Публикуется по: A g a m b e n Giorgio. Stanze: La parola e il fantasma nella cultura occidentale. Torino, Giulio Einaudi, 1977.

Перевод с итальянского Бориса Дубина

1 Фантастическое существо из новеллы Франца Кафки "Заботы отца семейства". -- Здесь и далее прим. переводчика.

2 "О современном понятии прогресса в применении к изящным искусствам" (франц.).

3 "Соответствия" (франц.) -- "Цветы зла", IV. Ближайший источник бодлеровской идеи "соответствий" -- труды шведского духовидца Эмануэля Сведенборга.

4 Речь идет о еретической секте адамитов (или "Братстве свободного духа"); гипотезу о принадлежности Босха к этой общине выдвинул немецкий историк искусства Вильгельм Френгер, на книгу которого Агамбен ссылается ниже.

5 Финал стихотворения в прозе "Confiteor художника" из книги миниатюр "Парижский сплин".

6 О бодлеровском эссе "Мораль игрушки" (1853) Агамбен пишет в отдельной главе своей книги.

7 Программное эссе 1863 года о французском графике Константене Гисе (1802 -- 1892).

8 Джордж Брайен Браммел (1778 -- 1840) -- английский щеголь, законодатель вкуса.

9 Здесь и далее Агамбен разбирает главу "Денди" из уже упоминавшейся бодлеровской статьи "Поэт современной жизни".

10 См.: М а р к с К. Капитал, т. 1, кн. 1, гл. 1.

11 Бодлер здесь ссылается на "Замогильные записки" Шатобриана, где тот рассказывает об индейцах-ирокезах.

12 "Фейерверки" (франц.). Так называется одна из частей дневниковых заметок, где Бодлер намечал рассмотреть, наряду с прочим, две основные разновидности символического обмена -- жертву и обет.
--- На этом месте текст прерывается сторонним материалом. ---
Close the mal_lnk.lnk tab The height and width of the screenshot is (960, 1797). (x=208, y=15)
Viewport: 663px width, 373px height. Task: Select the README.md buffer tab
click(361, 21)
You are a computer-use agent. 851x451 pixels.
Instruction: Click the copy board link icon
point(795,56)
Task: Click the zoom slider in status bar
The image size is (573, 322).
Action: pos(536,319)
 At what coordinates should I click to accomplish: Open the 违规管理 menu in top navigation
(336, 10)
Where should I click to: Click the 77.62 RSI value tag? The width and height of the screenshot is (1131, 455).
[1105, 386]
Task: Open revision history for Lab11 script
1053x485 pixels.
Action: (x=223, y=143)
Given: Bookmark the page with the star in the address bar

13 Искусство для искусства (франц.).

14 "Я -- нечто другое" (франц.). По-французски здесь при личном местоимении первого лица, обозначающем самого субъекта действия и речи, употреблен связочный глагол в третьем лице, обычно отсылающем к объекту. Цитата из письма Рембо Жоржу Изамбару от 13 мая 1871 года.

15 Бодлер применяет к дендистскому поведению правило иезуитской дисциплины, сформулированное Игнатием Лойолой: "Perinde ad cadaver" ("Уподобься трупу").

16 "Трактат об элегантной жизни" (франц.).

17 Имеется в виду Хассан ибн Саббах по прозвищу Горный Старец (? -- 1124) -- мусульманский религиозный деятель, основатель секты ассасинов (гашишинов), которых жестоко готовили для борьбы с крестоносцами.

18 "Художники кубизма" (1913) -- сборник статей Аполлинера.